── RECORD EXTRACTS ──

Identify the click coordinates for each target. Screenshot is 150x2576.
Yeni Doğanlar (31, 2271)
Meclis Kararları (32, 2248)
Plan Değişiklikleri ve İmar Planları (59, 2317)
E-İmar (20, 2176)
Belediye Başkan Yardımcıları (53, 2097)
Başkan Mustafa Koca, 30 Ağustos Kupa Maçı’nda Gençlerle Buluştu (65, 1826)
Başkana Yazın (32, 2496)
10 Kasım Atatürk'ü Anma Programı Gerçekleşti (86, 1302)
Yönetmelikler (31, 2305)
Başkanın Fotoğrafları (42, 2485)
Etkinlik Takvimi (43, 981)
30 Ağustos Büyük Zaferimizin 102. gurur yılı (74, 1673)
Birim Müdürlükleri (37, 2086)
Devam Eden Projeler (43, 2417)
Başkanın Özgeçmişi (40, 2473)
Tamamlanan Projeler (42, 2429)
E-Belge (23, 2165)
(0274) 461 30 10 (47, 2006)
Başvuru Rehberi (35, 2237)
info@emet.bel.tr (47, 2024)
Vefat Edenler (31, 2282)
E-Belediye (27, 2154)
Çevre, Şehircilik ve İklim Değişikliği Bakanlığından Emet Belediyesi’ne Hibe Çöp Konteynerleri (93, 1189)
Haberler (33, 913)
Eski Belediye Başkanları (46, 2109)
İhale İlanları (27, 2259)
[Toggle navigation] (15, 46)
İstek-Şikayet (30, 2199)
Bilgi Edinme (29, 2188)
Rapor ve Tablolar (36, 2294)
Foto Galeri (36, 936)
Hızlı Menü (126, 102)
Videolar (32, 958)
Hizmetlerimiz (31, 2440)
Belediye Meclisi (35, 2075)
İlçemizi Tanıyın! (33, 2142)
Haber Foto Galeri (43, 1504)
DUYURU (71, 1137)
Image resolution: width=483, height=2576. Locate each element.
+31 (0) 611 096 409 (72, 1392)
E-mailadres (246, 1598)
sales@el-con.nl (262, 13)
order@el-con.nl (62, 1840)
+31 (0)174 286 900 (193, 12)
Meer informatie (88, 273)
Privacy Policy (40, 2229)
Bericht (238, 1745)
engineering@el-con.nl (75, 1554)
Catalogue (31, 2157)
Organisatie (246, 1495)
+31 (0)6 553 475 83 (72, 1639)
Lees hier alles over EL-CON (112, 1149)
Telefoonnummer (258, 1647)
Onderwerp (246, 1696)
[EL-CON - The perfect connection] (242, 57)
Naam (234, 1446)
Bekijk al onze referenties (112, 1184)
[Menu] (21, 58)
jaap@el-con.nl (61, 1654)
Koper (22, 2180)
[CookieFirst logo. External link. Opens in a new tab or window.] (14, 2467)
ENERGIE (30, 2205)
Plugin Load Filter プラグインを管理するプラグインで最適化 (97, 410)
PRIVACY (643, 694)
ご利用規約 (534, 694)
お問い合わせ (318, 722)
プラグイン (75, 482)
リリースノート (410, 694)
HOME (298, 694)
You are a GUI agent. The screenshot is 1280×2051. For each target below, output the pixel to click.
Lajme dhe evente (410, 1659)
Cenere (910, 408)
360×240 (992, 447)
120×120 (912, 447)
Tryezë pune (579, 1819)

───

■ **WORK ORDER**:
Each line of the data that includes "Başkanın" should be copied.

■ **OUTPUT OF THE TASK**:
Başkanın Fotoğrafları (42, 2485)
Başkanın Özgeçmişi (40, 2473)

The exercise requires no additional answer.